:: EXERCISE OBJECTIVE ::
All of the data below must be repeated exactly.

:: RECORDS FOR THIS EXERCISE ::
----------------

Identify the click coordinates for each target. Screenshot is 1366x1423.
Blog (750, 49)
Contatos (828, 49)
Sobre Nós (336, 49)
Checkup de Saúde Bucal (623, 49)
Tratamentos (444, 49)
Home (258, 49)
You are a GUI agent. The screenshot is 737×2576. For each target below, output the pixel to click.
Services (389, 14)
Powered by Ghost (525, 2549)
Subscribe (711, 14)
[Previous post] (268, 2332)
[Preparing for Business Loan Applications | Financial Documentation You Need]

----------------

:: TASK RESULT ::
Identify the click coordinates for each target. Screenshot is 1366x1423.
Blog (750, 49)
Contatos (828, 49)
Sobre Nós (336, 49)
Checkup de Saúde Bucal (623, 49)
Tratamentos (444, 49)
Home (258, 49)
You are a GUI agent. The screenshot is 737×2576. For each target below, output the pixel to click.
Services (389, 14)
Powered by Ghost (525, 2549)
Subscribe (711, 14)
[Previous post] (268, 2332)
[Preparing for Business Loan Applications | Financial Documentation You Need]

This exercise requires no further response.